▸ Records for this exercise:
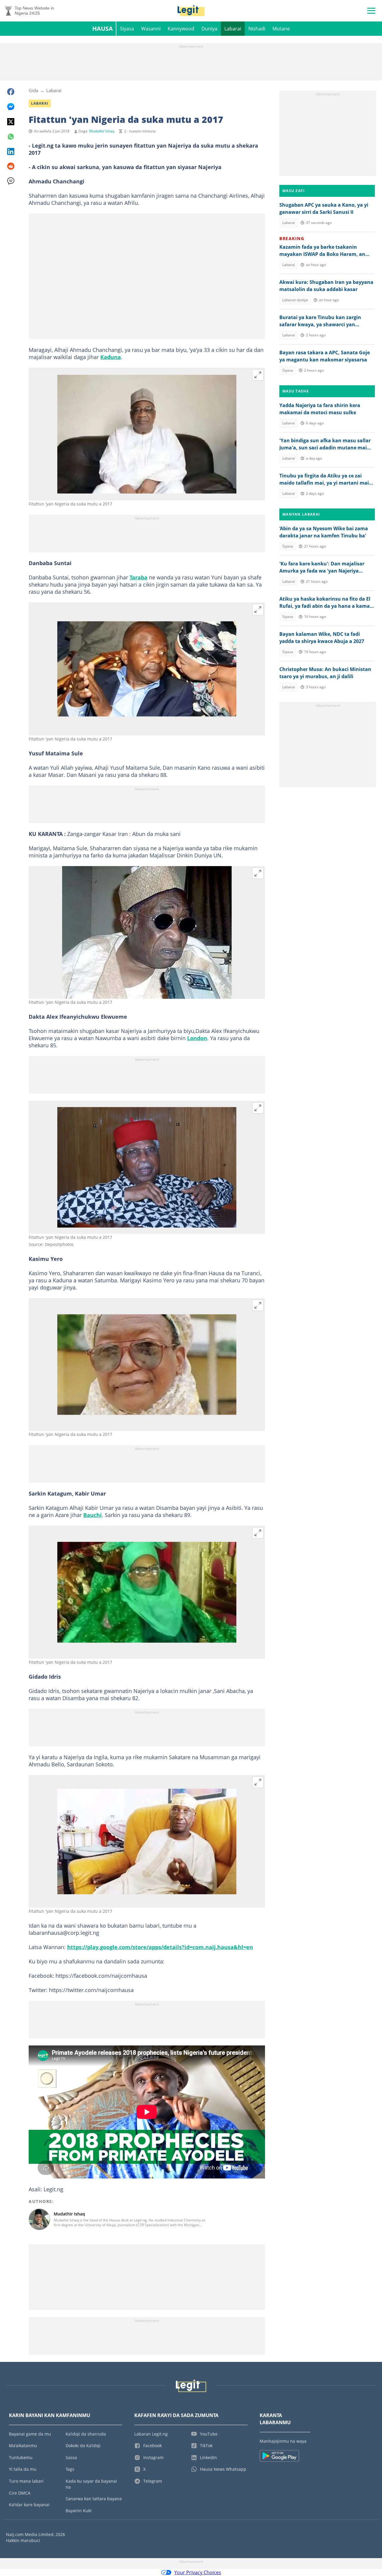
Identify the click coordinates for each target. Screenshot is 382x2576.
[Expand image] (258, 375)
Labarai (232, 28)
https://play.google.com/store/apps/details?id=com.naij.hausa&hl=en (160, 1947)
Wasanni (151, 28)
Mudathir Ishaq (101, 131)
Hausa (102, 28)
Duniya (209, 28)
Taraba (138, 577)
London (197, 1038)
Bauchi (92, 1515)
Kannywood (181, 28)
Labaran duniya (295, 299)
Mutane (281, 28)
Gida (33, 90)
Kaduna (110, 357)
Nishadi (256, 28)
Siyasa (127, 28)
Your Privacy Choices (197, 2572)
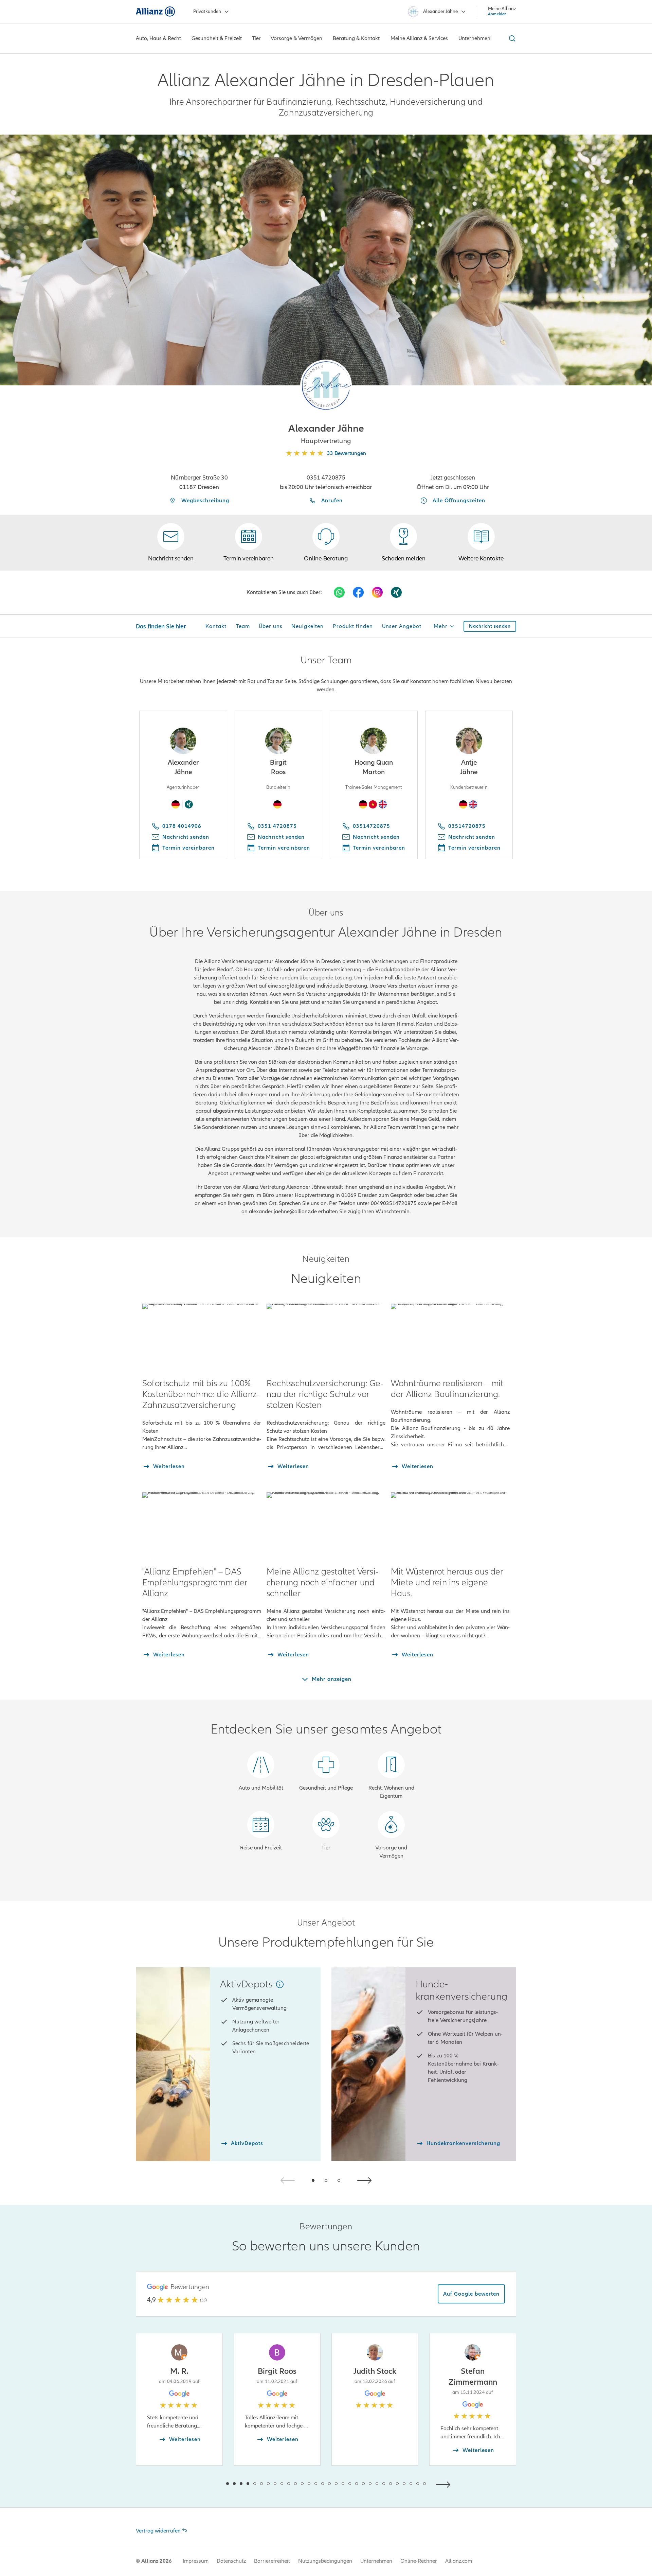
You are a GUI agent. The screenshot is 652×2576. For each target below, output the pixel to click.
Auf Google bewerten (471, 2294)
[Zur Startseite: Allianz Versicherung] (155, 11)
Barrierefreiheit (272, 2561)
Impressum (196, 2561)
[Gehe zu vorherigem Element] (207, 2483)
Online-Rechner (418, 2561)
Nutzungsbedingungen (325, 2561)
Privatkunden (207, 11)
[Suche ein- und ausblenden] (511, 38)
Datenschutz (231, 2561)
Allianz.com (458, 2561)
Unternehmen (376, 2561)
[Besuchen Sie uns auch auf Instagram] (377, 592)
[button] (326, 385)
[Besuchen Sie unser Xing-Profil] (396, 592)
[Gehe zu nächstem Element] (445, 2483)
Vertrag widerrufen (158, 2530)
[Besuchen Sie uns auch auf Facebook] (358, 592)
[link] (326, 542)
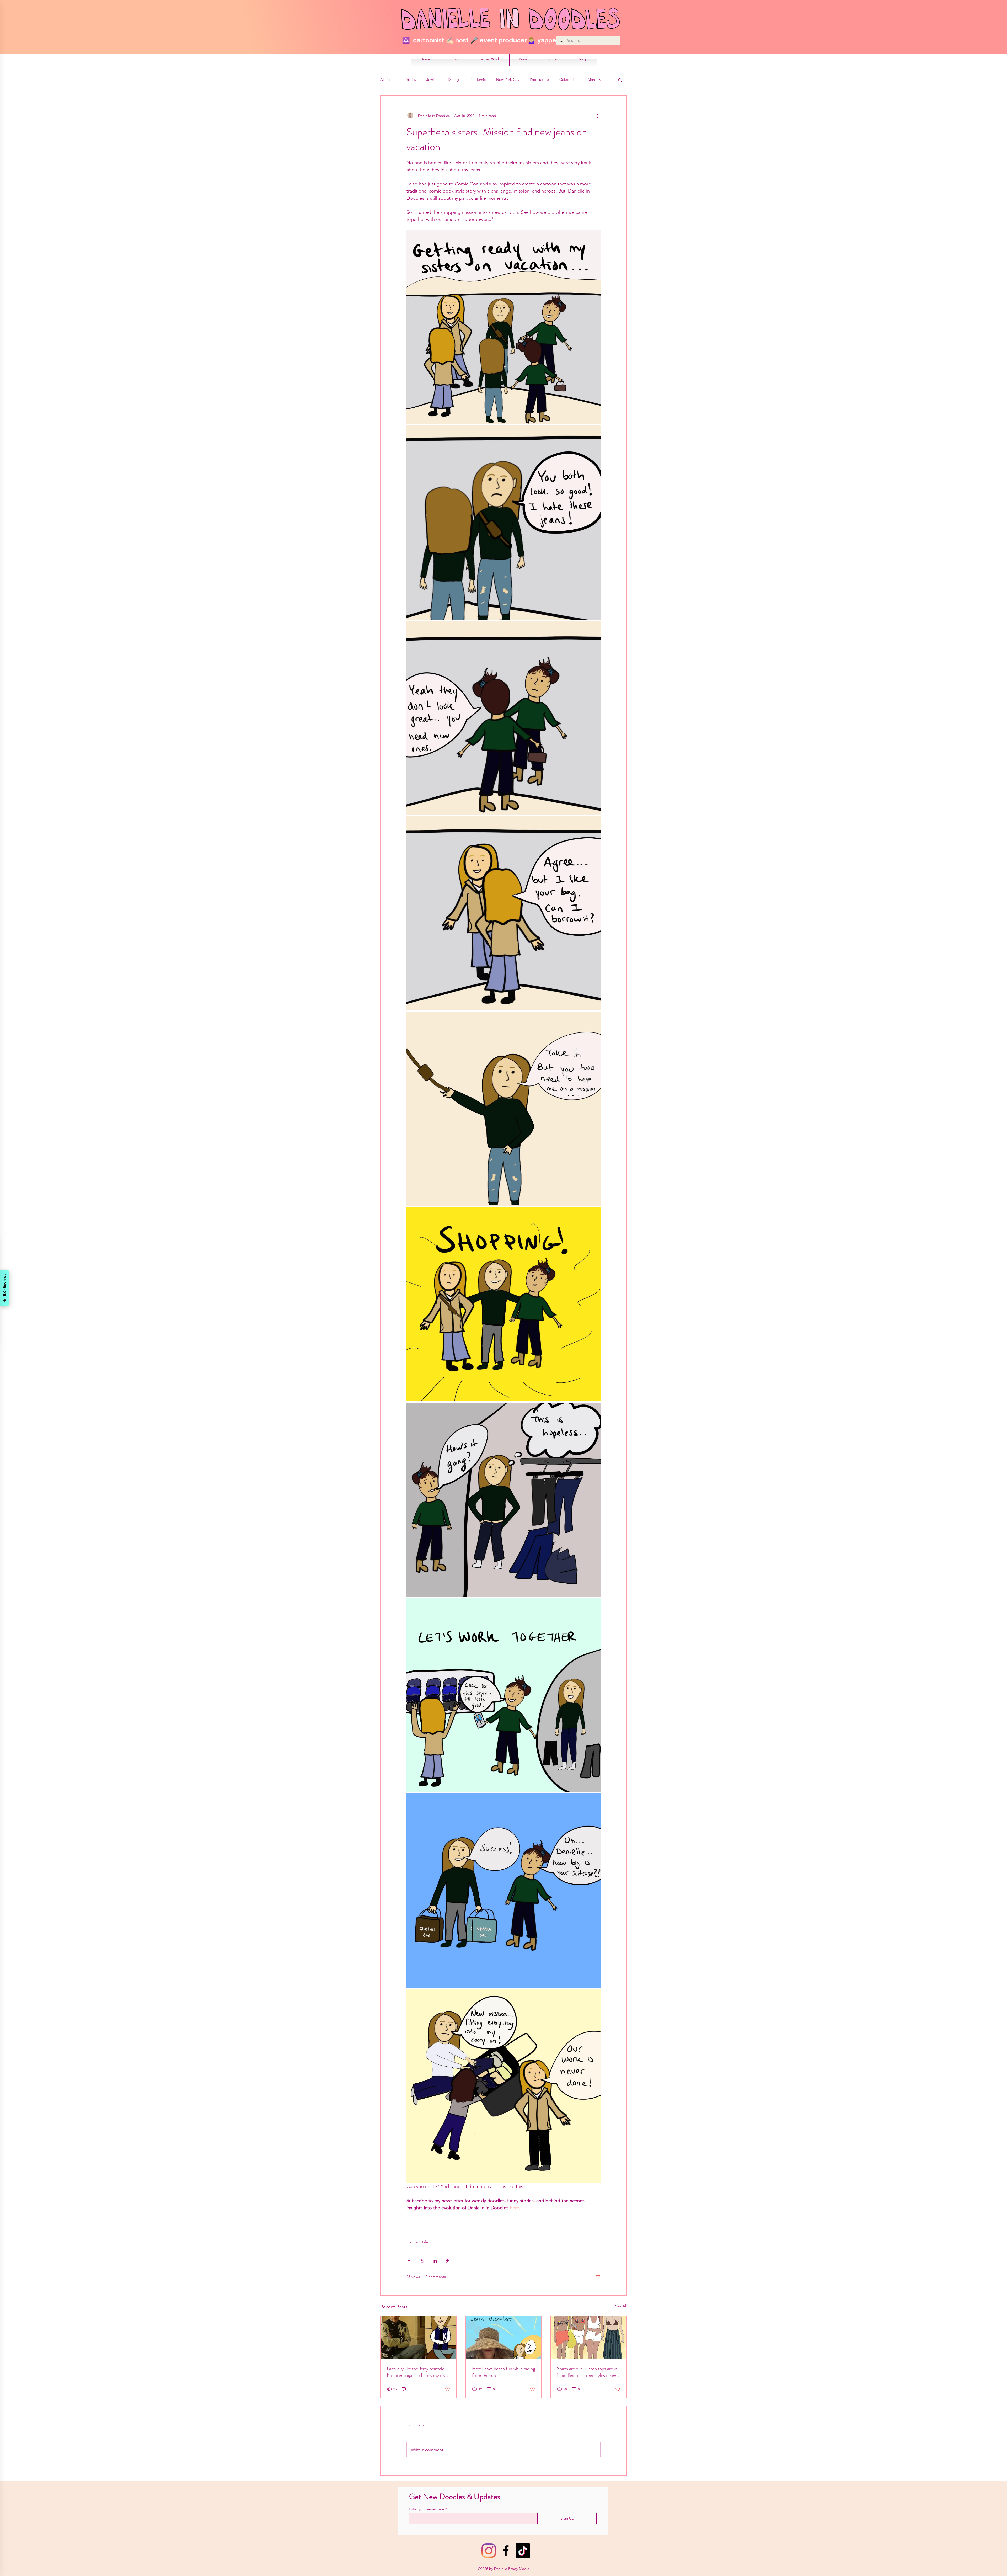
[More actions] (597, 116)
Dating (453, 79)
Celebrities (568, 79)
* * *
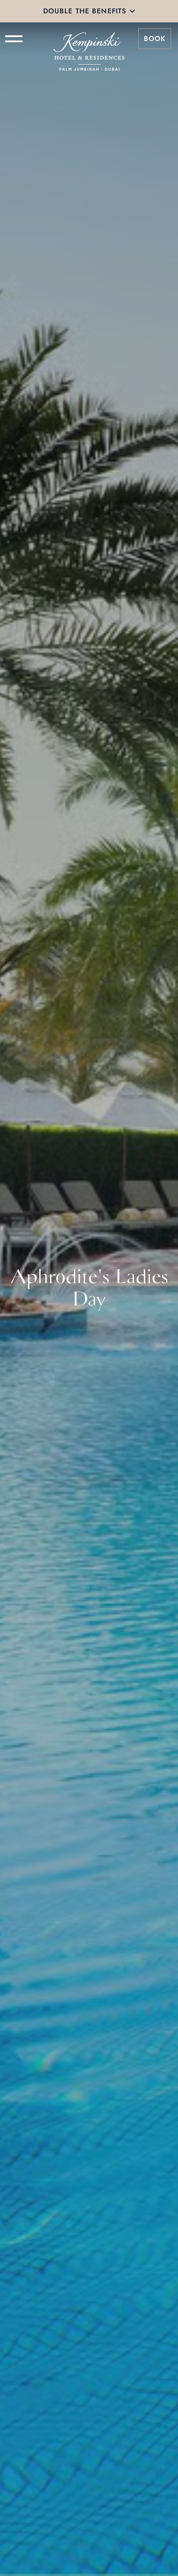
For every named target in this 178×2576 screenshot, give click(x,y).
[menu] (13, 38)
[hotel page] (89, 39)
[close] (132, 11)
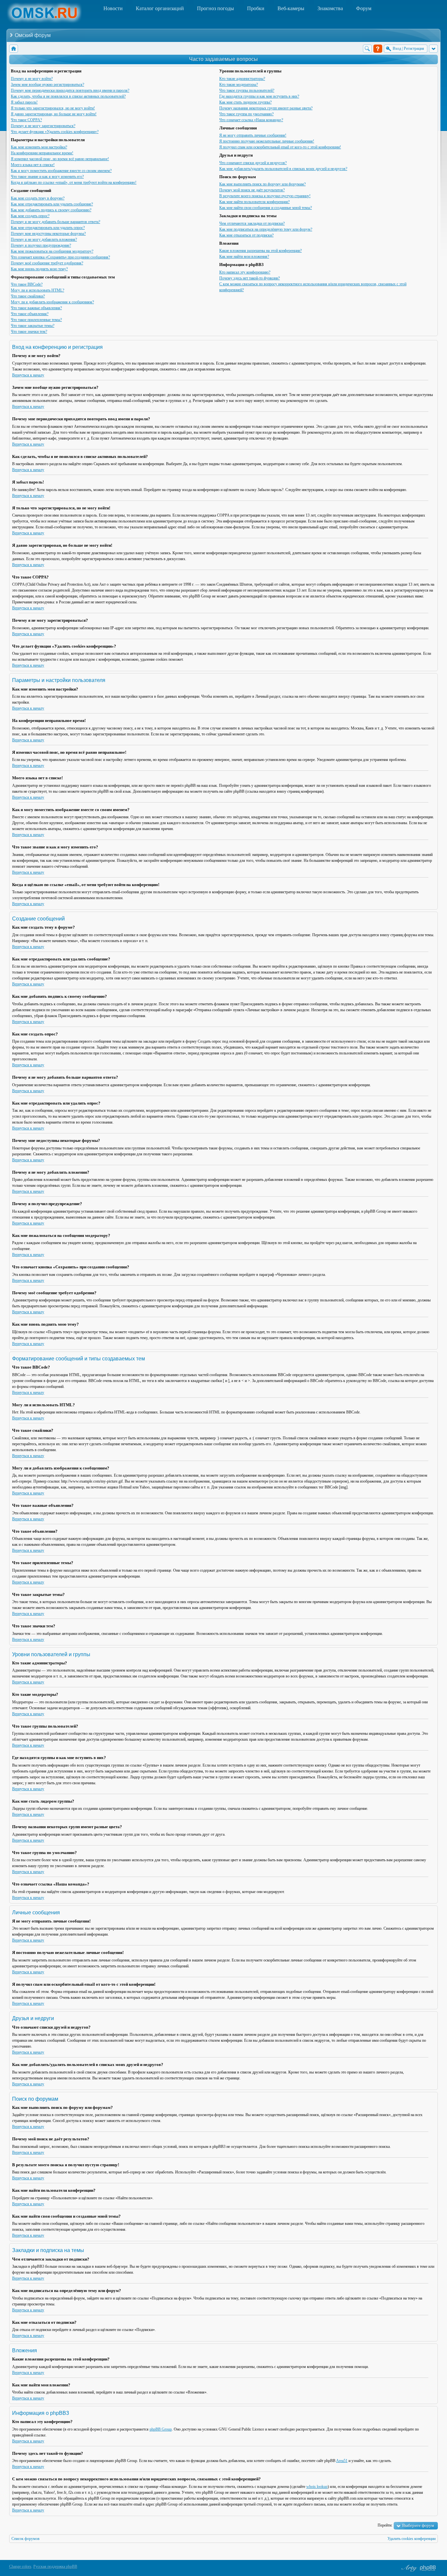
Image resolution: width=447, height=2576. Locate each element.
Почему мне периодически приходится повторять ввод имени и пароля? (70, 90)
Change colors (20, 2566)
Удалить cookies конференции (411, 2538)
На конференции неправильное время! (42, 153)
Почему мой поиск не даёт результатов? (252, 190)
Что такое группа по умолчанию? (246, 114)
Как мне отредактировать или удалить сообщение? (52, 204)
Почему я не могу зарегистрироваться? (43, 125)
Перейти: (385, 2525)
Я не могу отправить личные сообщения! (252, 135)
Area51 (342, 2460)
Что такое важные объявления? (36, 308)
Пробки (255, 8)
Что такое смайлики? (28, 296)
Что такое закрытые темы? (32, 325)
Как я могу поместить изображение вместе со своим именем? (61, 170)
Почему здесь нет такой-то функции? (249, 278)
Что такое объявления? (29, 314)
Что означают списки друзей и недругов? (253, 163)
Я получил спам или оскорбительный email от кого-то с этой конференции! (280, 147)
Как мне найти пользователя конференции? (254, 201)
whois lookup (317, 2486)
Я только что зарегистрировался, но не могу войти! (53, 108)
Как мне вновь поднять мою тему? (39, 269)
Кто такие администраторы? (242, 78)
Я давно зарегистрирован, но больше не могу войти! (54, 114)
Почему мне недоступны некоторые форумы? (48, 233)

▸ Work required:
Retype exactly the lines above, from the one with "Почему я не" through the one with "Почему мне недоступны", inclusive.

▸ Task response:
Почему я не могу зарегистрироваться? (43, 125)
Перейти: (385, 2525)
Я не могу отправить личные сообщения! (252, 135)
Area51 (342, 2460)
Что такое важные объявления? (36, 308)
Пробки (255, 8)
Что такое смайлики? (28, 296)
Что такое закрытые темы? (32, 325)
Как я могу поместить изображение вместе со своим именем? (61, 170)
Почему здесь нет такой-то функции? (249, 278)
Что такое объявления? (29, 314)
Что означают списки друзей и недругов? (253, 163)
Я получил спам или оскорбительный email от кого-то с этой конференции! (280, 147)
Как мне найти пользователя конференции? (254, 201)
whois lookup (317, 2486)
Я только что зарегистрировался, но не могу войти! (53, 108)
Как мне вновь поднять мою тему? (39, 269)
Кто такие администраторы? (242, 78)
Я давно зарегистрирован, но больше не могу войти! (54, 114)
Почему мне недоступны некоторые форумы? (48, 233)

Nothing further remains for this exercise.